Are You Finishing That?

by Kuronrko98



Series: Maladaptive Daydreaming Work: The Cube and Related Universes [11]
Category: Original Work
Genre: Blood Drinking, M/M, Temporary Amnesia, do not copy to another site, there's a vampire what do you expect
Language: English
Status: Completed
Published: 2019-08-18
Updated: 2019-08-18
Packaged: 2020-09-06 14:17:32
Rating: General Audiences
Warnings: No Archive Warnings Apply
Chapters: 1
Words: 1,967
Publisher: archiveofourown.org
Story URL: https://archiveofourown.org/works/20292850
Author URL: https://archiveofourown.org/users/Kuronrko98/pseuds/Kuronrko98
Summary: Connor's back in the Cube--for real this time--and he's having a little trouble remembering what happened while he was technically astral projecting from the In-Between. He really wants to find Dominic, if only to find out if what little memory he can call up is reliable.Direct sequel to Value Me.





	Are You Finishing That?

**Author's Note:**

> This was also a prompt fill! The prompts were 'Are you finishing that, or...?' and 'Do it. I dare you.'

“That’s not what I asked.”

“I know what you asked and I’ll tell you again.” Jess sucks on the the tube of a bloodbag like a bendy straw. “He works Tuesday through Saturday, noon to six.”

I grind my teeth but don’t press it. If they don’t want to help, I’m not gonna change that by force. They’re like Sawyer that way. They _ are _ Sawyer that way.

“You’ll have to find him yourself.” They raise an eyebrow and lean back on their stool. “Or, you know. Ask the Cube-slash-Sawyer where he is.”

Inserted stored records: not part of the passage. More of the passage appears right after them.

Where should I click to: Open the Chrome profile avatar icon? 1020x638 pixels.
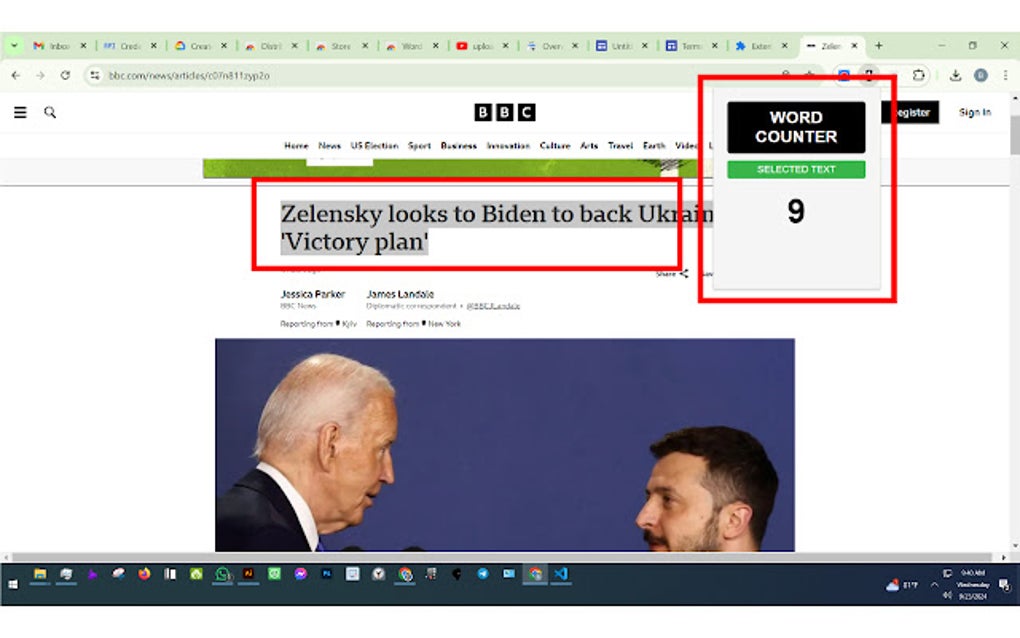point(980,75)
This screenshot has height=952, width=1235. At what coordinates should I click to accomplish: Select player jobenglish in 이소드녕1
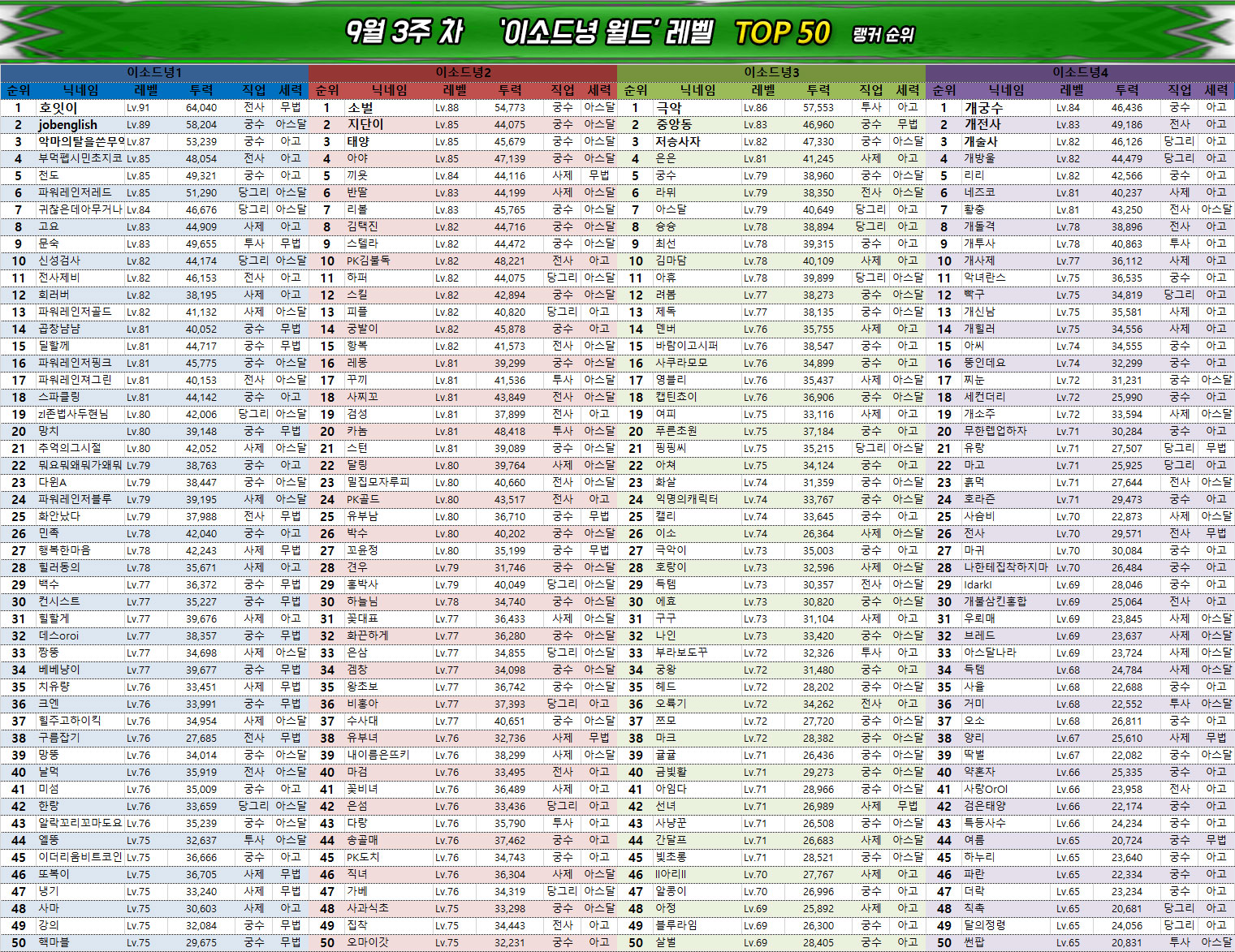pos(67,124)
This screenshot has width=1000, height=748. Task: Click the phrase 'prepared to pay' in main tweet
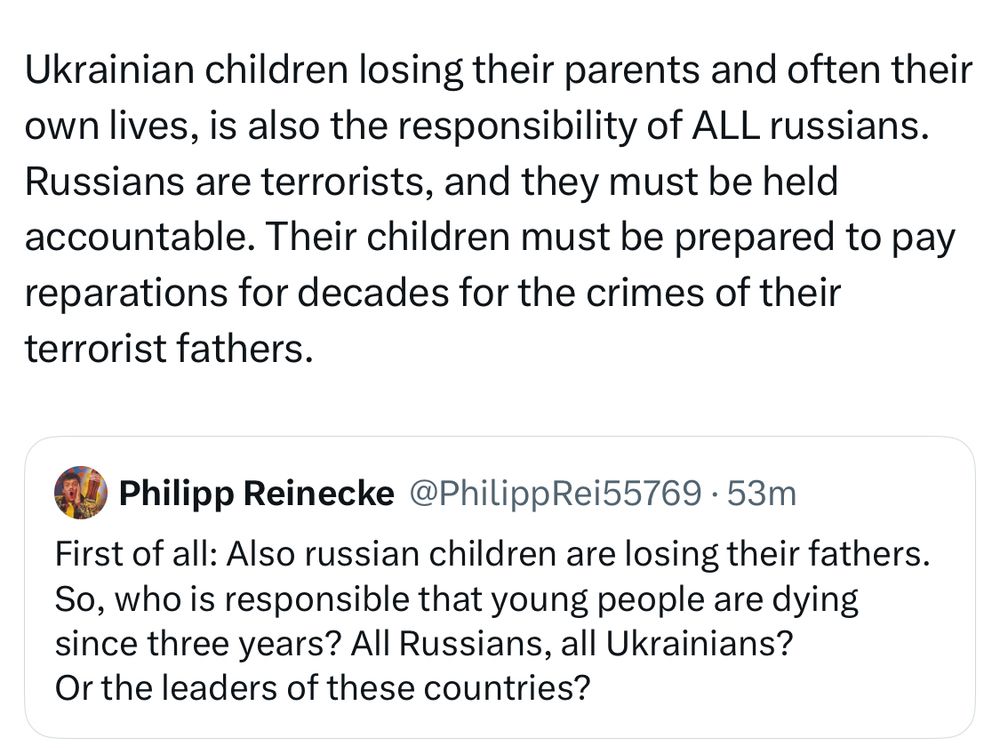click(x=814, y=237)
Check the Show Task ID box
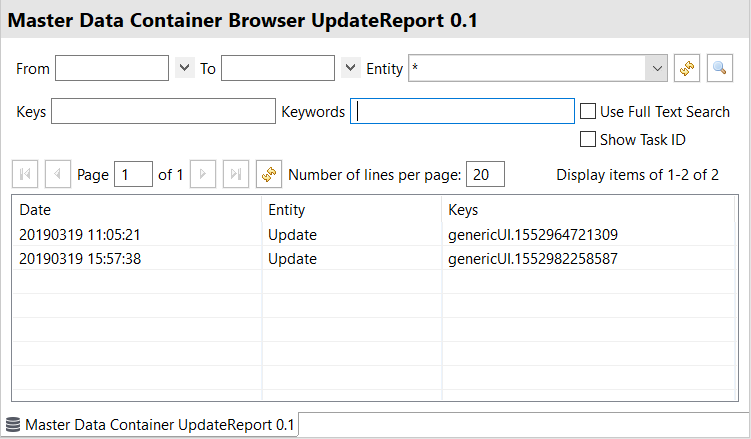Screen dimensions: 751x439 click(x=589, y=139)
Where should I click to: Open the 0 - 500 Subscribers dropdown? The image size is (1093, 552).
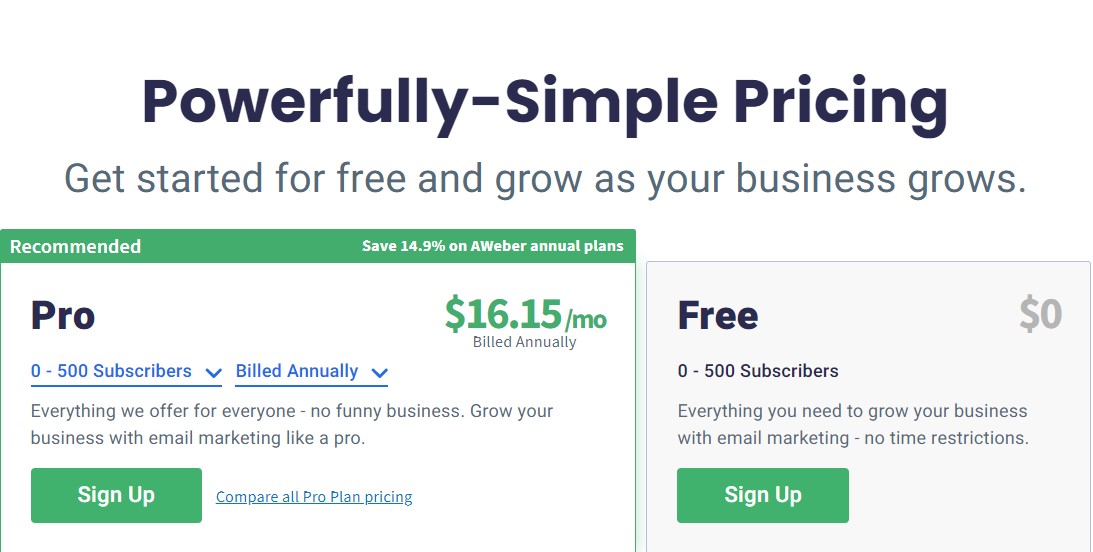tap(126, 371)
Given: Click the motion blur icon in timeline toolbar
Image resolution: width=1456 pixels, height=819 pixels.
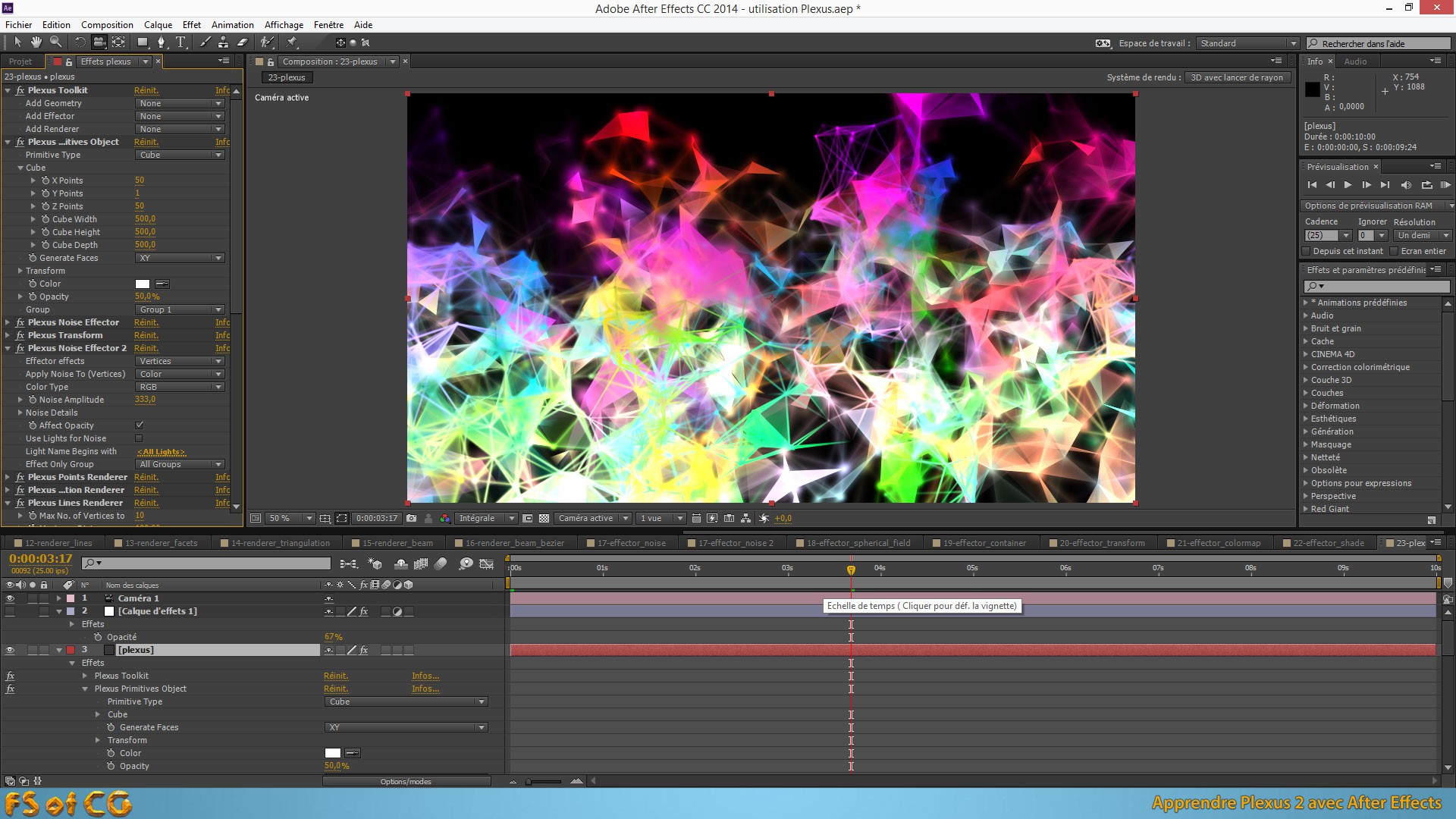Looking at the screenshot, I should (447, 563).
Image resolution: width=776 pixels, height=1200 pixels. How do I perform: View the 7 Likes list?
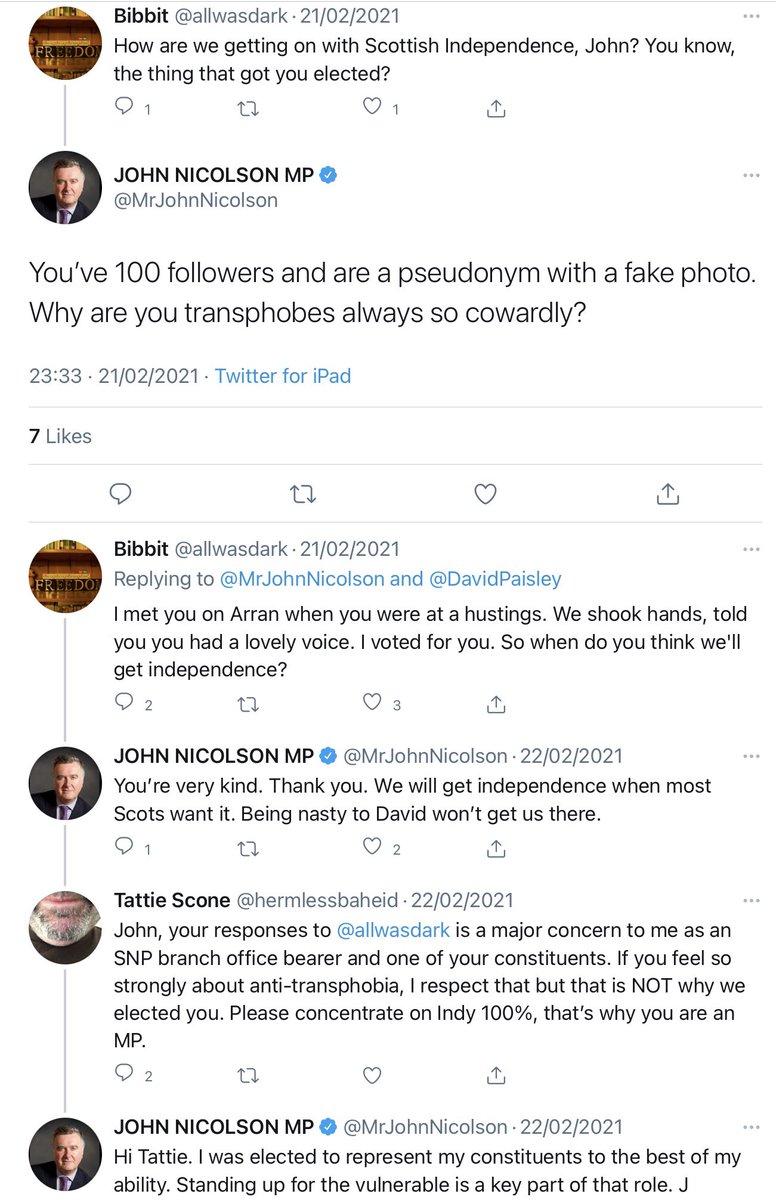pos(60,436)
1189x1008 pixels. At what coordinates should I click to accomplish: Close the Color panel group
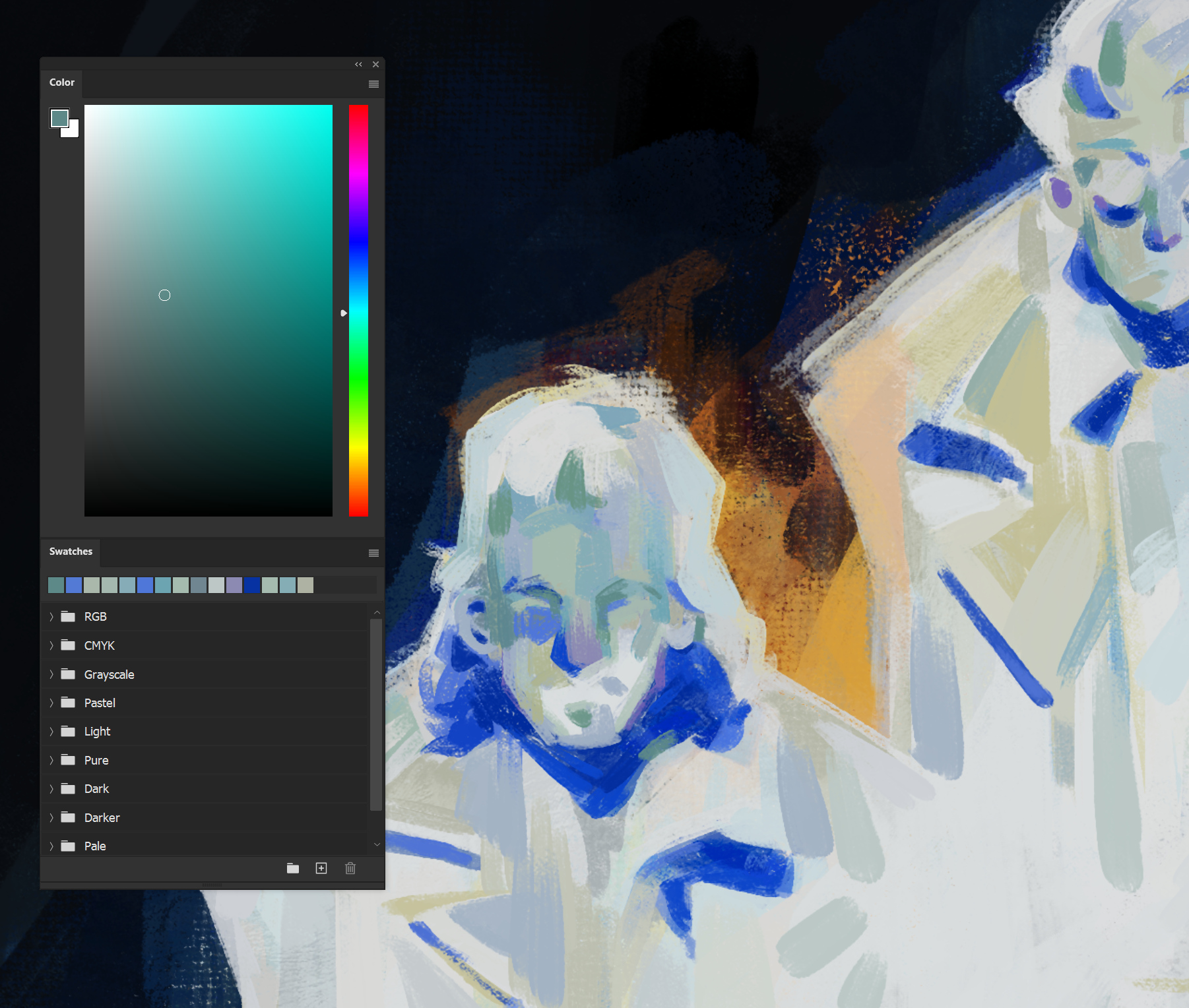(x=375, y=64)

“I’m not doing that,” I say flatly. I huff at their shrug and hop off my own seat. I’ll be able to find him myself.

“Nine tonight, don’t be late!” they call out behind me. “And you’ll have to talk to them eventually!”

I wave my coffee cup at them vaguely without looking back. It’ll be fine. I’ll talk to them, I just… you know. I need to talk to Dominic, remind myself he didn’t actually die.

I push out of the Lounge and look into the In-Between from the entryway’s floor to ceiling windows. It’s definitely a view. It tickles something in the back of my head to look at from this vantage, from inside the Cube.

I shake my head and go on through the next door into the Cube itself. I’ll run into someone who knows where he is eventually. Hopefully. If I’m not too terribly unlucky.

He might be able to help me fill in these gaps in my memory. It all kinda feels like a dream now that I’m not just astral projecting or whatever. Fuzzy and not quite _ together _ enough to remember all the way. My memories of the Vampire have solidified after hanging around them a few days, hopefully I’ll get the rest of them cleared up.

There are some things…

Yeah, I need to talk to Dominic. 

All of the doors in this area are empty. They don’t connect to a specific universe, at least. The signs over them all read vacant. Knowing what I know about the different universes I’m not so sure. There’s someone out there.

V was there before Breaking Furnace, after all. I haven’t brought it up to them yet, but it makes sense! There have to be others! V was too focused on Furnace to also have been running other universes.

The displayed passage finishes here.